Re: Gathering package upstream meta-data in the UDD. (was: Re: more formally indicating the registration URL)

To: debian-med@lists.debian.org
Cc: Debian QA List <debian-qa@lists.debian.org>
Subject: Re: Gathering package upstream meta-data in the UDD. (was: Re: more formally indicating the registration URL)
From: Andreas Tille <andreas@an3as.eu>
Date: Thu, 22 Oct 2009 09:49:10 +0200
Message-id: <[🔎] 20091022074910.GA20846@an3as.eu>
In-reply-to: <20091021153006.GA28743@kunpuu.plessy.org>
References: <4A7309D8.9010706@gmx.de> <20090803182130.GC975@an3as.eu> <20090805023802.GA22086@kunpuu.plessy.org> <20090805072124.GB16430@an3as.eu> <4A795981.7000606@gmx.de> <20091021153006.GA28743@kunpuu.plessy.org>

[debian-qa in CC because here we are discussing UDD issues.]

On Thu, Oct 22, 2009 at 12:30:06AM +0900, Charles Plessy wrote:
> First of all, let's summarise the situation. We want to integrate some metadata
> in our 'web sentinels', like 'http://debian-med.alioth.debian.org/tasks/bio'.
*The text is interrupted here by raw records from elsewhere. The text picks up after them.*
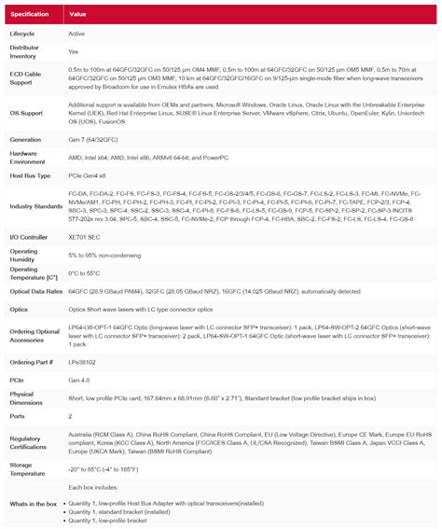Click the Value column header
click(x=77, y=15)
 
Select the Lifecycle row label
click(x=23, y=34)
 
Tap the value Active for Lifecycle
click(x=76, y=34)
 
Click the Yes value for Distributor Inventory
click(x=74, y=52)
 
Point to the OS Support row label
click(x=27, y=114)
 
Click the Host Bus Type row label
click(x=30, y=174)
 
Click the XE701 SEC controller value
click(x=85, y=238)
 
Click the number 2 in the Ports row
click(x=70, y=415)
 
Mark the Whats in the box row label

I would like to add that most probably there might evolve even other use
cases for this kind of data.  Keeping this in mind we might consider
moving the topic to debian-devel in the next stage of development.

> What I propose is to have a special file in the source packages for gathering
> all possible useful informations, debian/upstream-metadata.yaml.

I have noticed this and I really like this effort very much (even if I
did not actively suported it by adding such a file for packages I
touched recently).

> In contrary to
> debian/control, this file would not contribute data to the Packages.gz files of
> the Debian archive. I think that there are enough source packages managed in
> version control systems that we can use them as the main source of our data.

I'm not really happy about this "we ignore packages which are not
maintained in VCS" attitude but it sounds reasonably to assume that in
practice all those package that potentially contain such kind of
information are actually maintained in a VCS.  An alternative way to
gather the information popped up in my mind:  There is some code that
checks the translation status of upstream sources by unpacking all
source packages and checking for <lang>.po files.  So there is actually
some code which handles complete unpacking of Debian source packages
which might be used to fetch debian/upstream-metadata.yaml as well.
The pro is to get all packages - the con is that it only seeks in
already uploaded packages.

> This makes debian/upstream-metadata.yaml available indendantly of the Debian
> archive, and more importantly, will allow to update the metadata without
> uploading the package, but in a way that only the maintainers can do the
> update, which keeps things under control.

This has a certain advantage of flexibility over the method I suggested
above.  I'm not sure what way I would prefer.  Implementation wise
probably the VCS method is way easier to implement - so we probably
should stick to your decision - but I wanted to mention an alternative
way which IMHO might have slightly more chances to get accepted on
debian-devel for general purposes because people there might be
interested in completeness.

> The missing piece of the puzzle is then an aggregator that would collect the
> information from the source packages and prepare tables for the UDD. I am drafting
> such a program at http://upstream-metadata.debian.net/. Currently, it does
> not do much:
> 
> http://upstream-metadata.debian.net/<package>/ALL gets debian/upstream-metadata.yaml if
> the package is in a subversion server that is available to ???debcheckout???. Luckily,
> most of our packages are.
> 
> http://upstream-metadata.debian.net/<package>/<key> gives the content of the
> metadata for one key.

This sounds really good.

> For instance, http://upstream-metadata.debian.net/samtools/PMID gives the
> PubMed identification number for the article describing SamTools, 19505943.
> 
> This is the proof or principle for data retreival. Then, we need to construct
> the tables.  I plan to have the program store the results in a BerkeleyDB
> database, and to make it output tables at constant intervals, for instance
> daily. The update of the internal database would we done in two ways.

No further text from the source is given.